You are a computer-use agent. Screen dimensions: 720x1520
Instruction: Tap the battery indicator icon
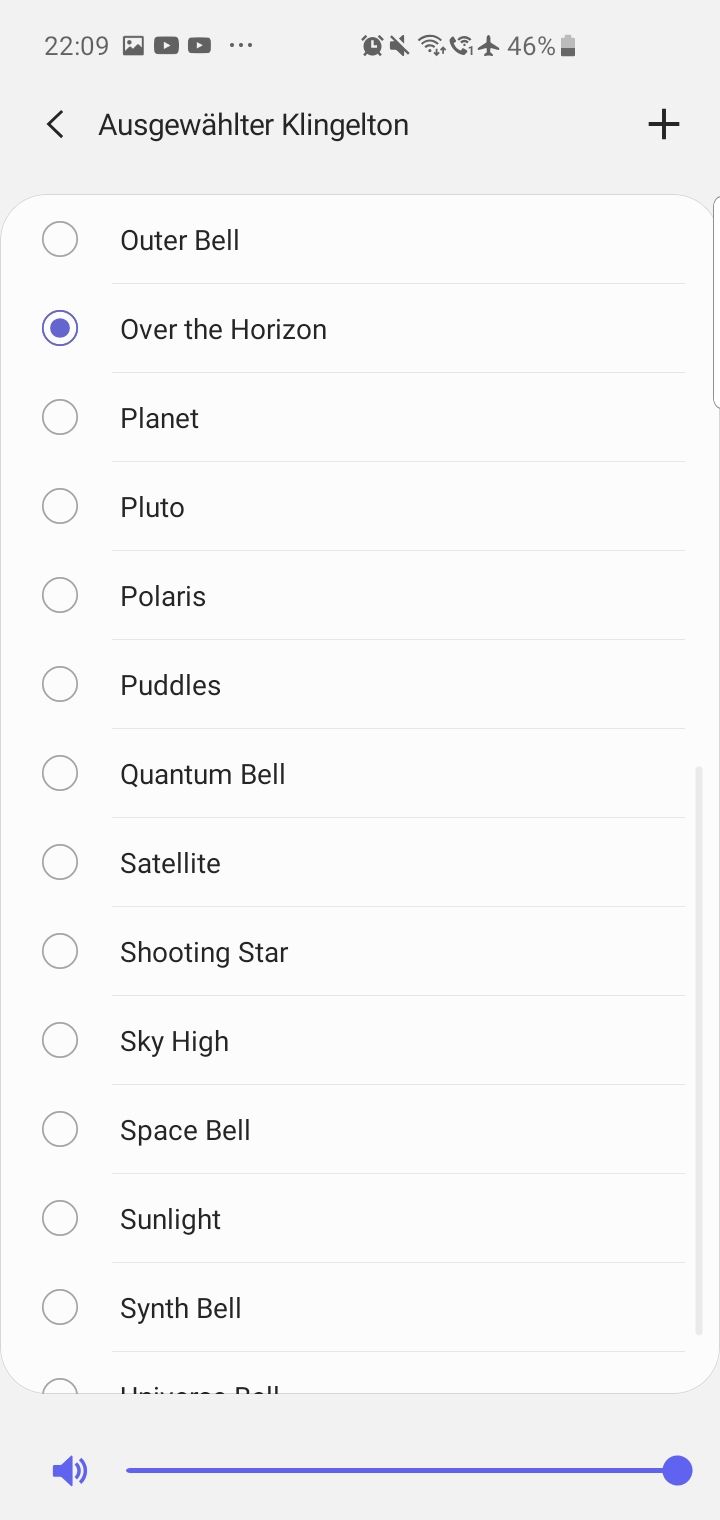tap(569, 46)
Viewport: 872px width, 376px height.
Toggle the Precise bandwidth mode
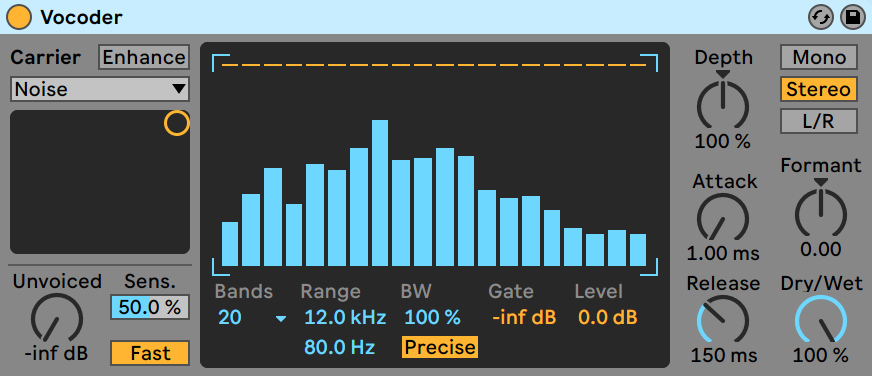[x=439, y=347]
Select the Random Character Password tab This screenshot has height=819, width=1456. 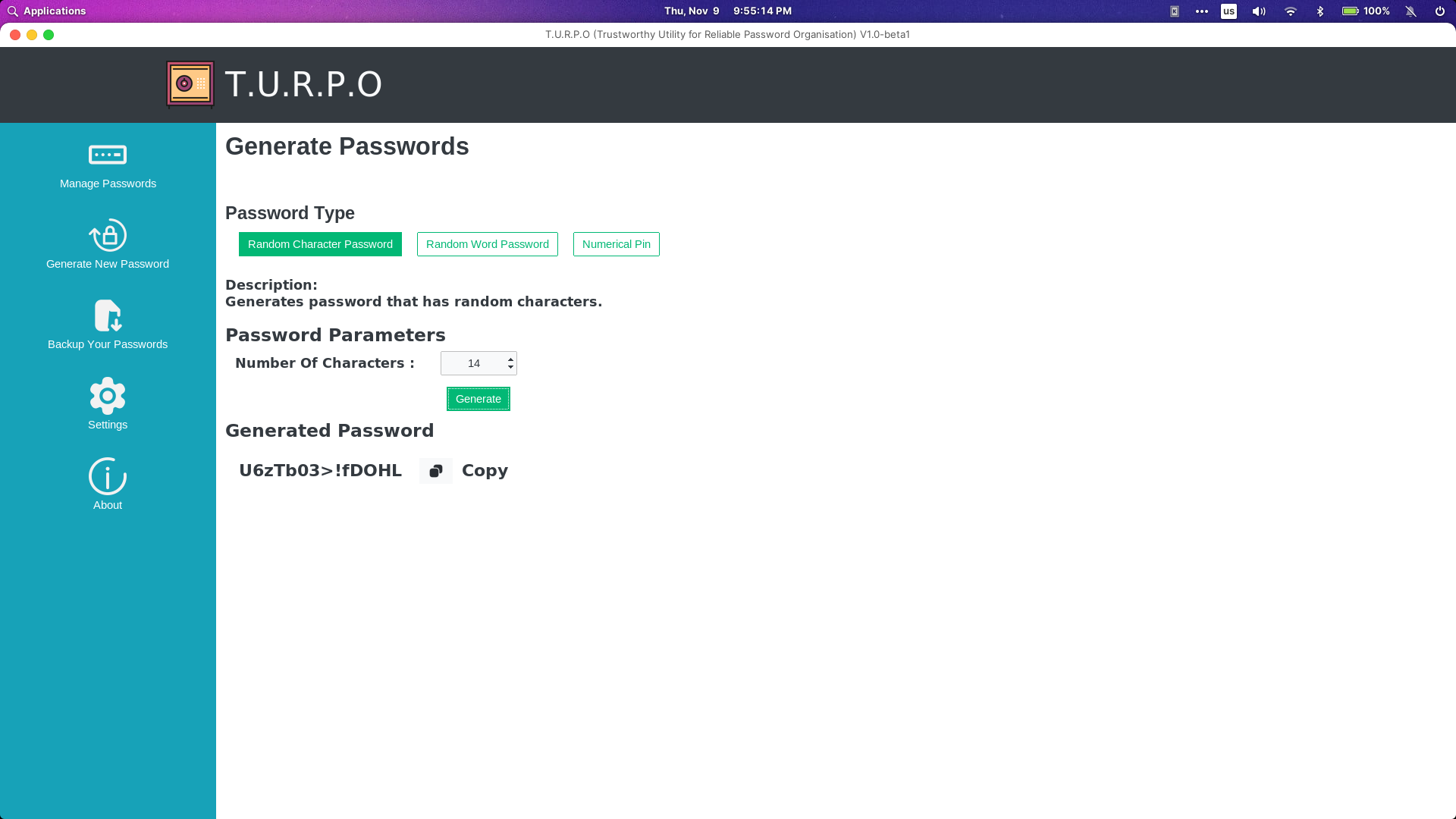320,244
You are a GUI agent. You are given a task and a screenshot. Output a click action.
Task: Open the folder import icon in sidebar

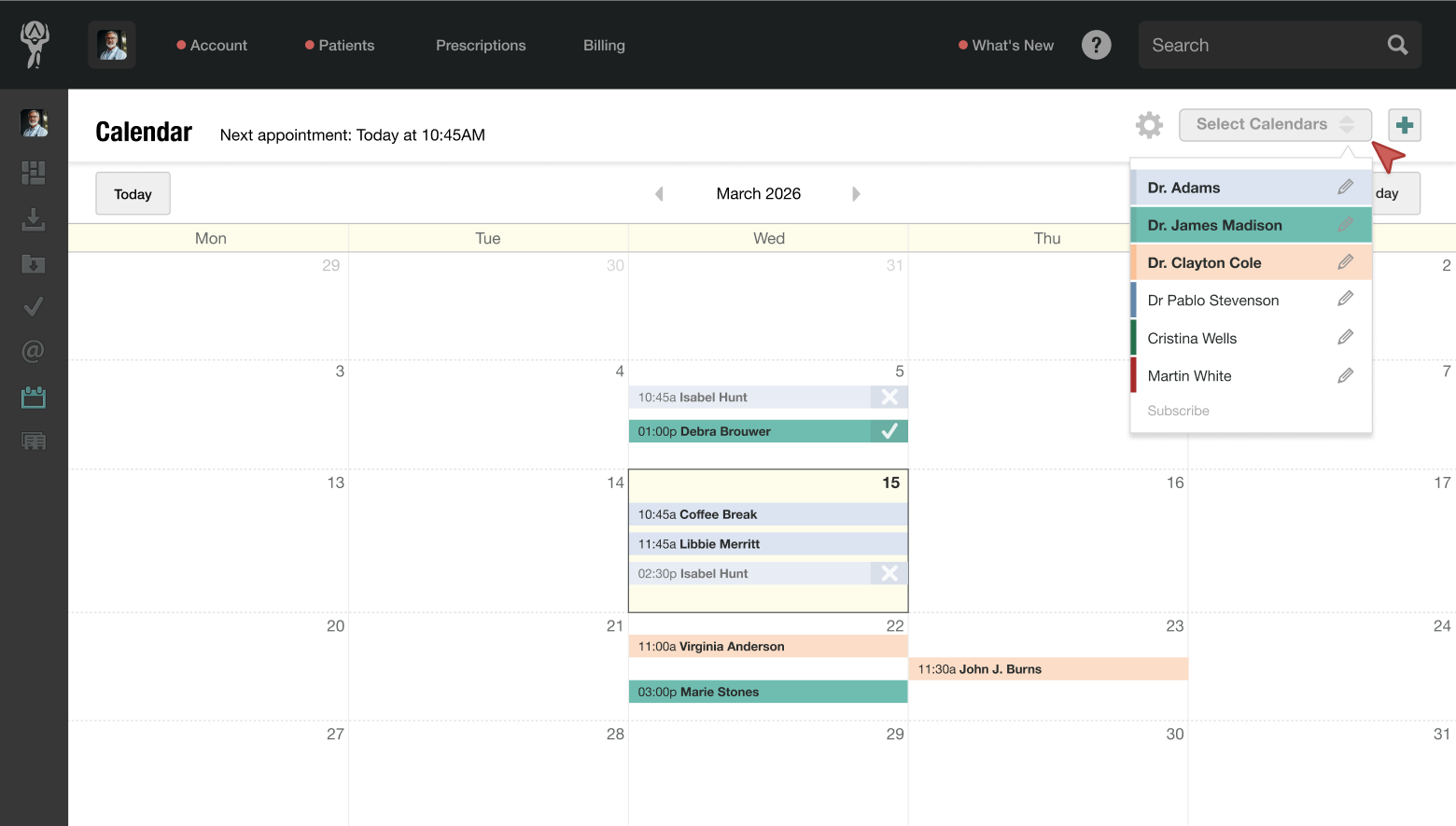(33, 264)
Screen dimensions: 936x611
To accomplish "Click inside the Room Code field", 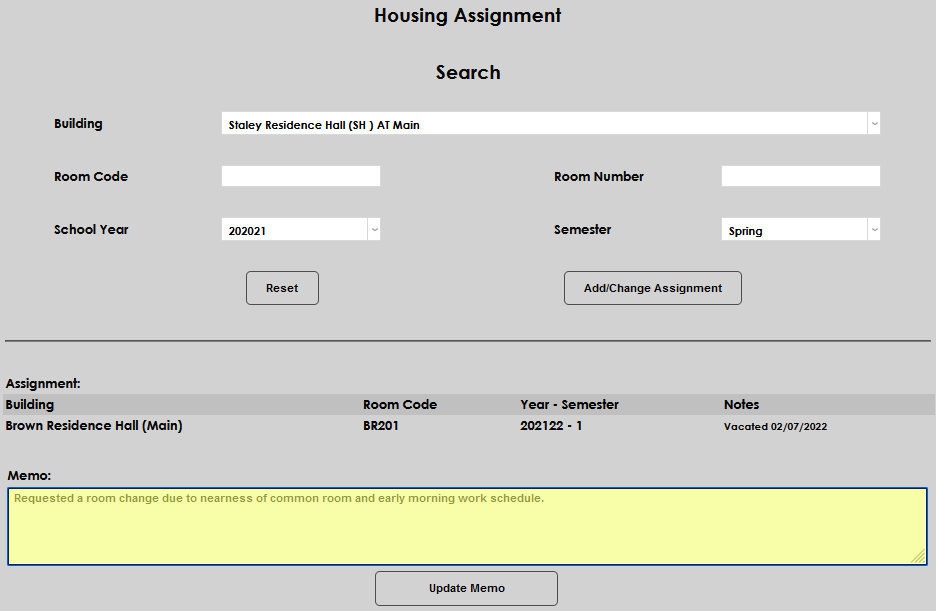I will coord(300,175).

| What is needed |
Each line of the data that contains "dimensions" belongs in the answer.

| Reply to the exercise |
You are a computer-use agent. Screen dimensions: 720x1520
Screen dimensions: 936x611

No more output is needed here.